Wijziging vestiging, uitbreiding en verplaatsing bevi
Op deze wijzigingsbevoegdheid is hiervoor bij de bestemming 'Bedrijventerrein' reeds ingegaan.
Wijziging verkleining en verwijdering bevi
In geval een tijdens de looptijd van het plan gevestigde bevi-inrichting op een later tijdstip de risicovolle activiteiten beëindigt of door technische maatregelen het veiligheidsrisico kan worden verkleind, dan kan ook de veiligheidszone worden opgeheven of verkleind. In het bestemmingsplan is daarvoor de bepaling opgenomen dat burgemeester en wethouders bevoegd zijn om de aanduidingen 'specifieke vorm van bedrijventerrein - bevi' en 'veiligheidszone - bevi te verkleinen of van de verbeelding te verwijderen.
Wijzigingsbevoegdheden
Het plan bevat een wijzigingsbevoegdheid waarmee tijdens de looptijd van het plan, desgewenst grenzen tussen bestemmingen en grenzen van aanduidingen kunnen worden verschoven. Met deze wijzigingsmogelijkheid kan het plan ook in de toekomst op een goed controleerbare en doseerbare wijze flexibel worden gehouden.
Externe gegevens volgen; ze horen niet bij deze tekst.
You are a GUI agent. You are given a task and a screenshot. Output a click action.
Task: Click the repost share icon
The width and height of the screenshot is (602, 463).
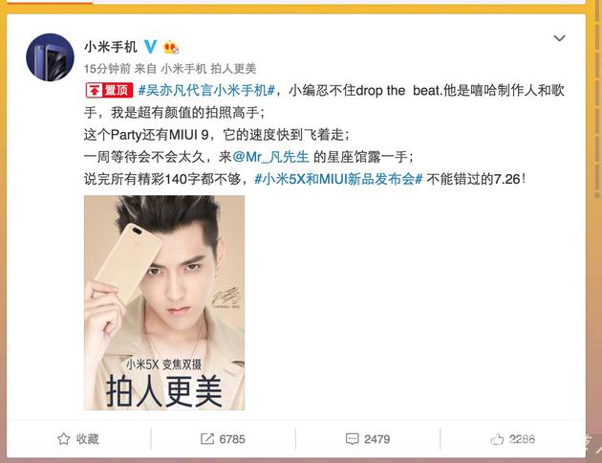tap(207, 439)
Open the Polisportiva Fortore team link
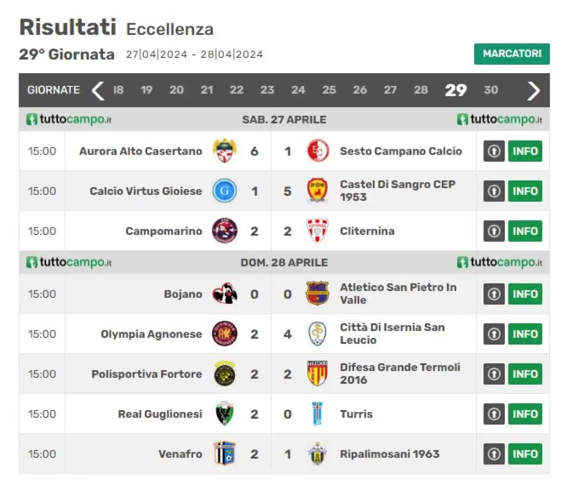561x485 pixels. 147,374
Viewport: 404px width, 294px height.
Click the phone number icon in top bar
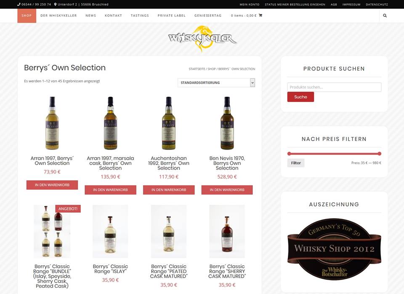[x=19, y=4]
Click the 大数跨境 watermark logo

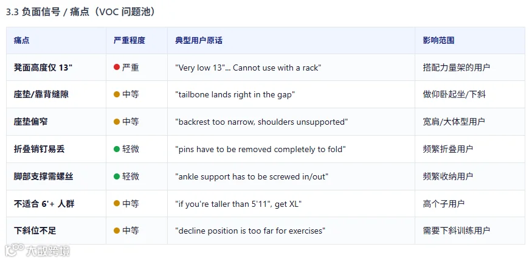tap(38, 251)
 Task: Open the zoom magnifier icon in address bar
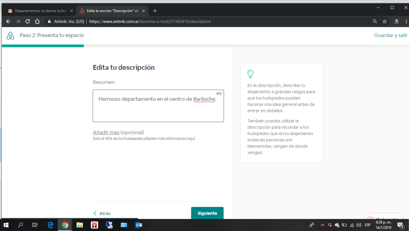click(x=375, y=21)
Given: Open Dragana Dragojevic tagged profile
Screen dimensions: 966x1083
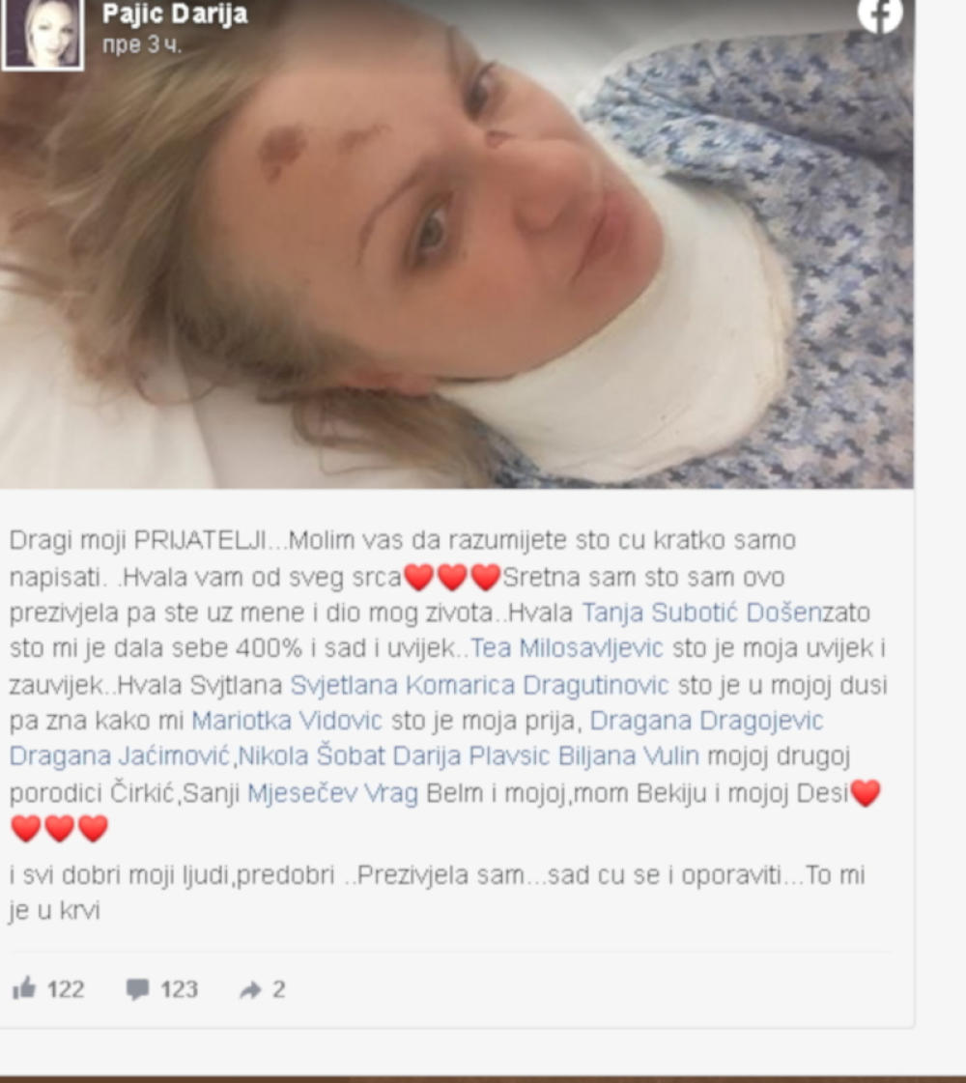Looking at the screenshot, I should point(706,721).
Via specifieke wijzigingsbevoegdheden kunnen de Staat van Bedrijfsactiviteiten en de Bijlage Inrichtingen wet geluidhinder tijdens de looptijd van het plan actueel worden gehouden. Tevens is een specifieke wijzigingsbevoegdheid opgenomen waarmee de bestemming "bedrijventerrein" gewijzigd kan worden in de bestemming "kantoor".
Procedurebepalingen
Ten aanzien van de in de regels opgenomen nadere eisen-bevoegdheid is bepaald dat daarop artikel 17 (Algemene procedureregels) van toepassing is. Deze procedureregels vloeien voort uit artikel 3.6 lid 5 Wro, waarin is bepaald dat belanghebbenden in de gelegenheid gesteld worden om hun zienswijzen omtrent voorgenomen nadere eisen naar voren te brengen.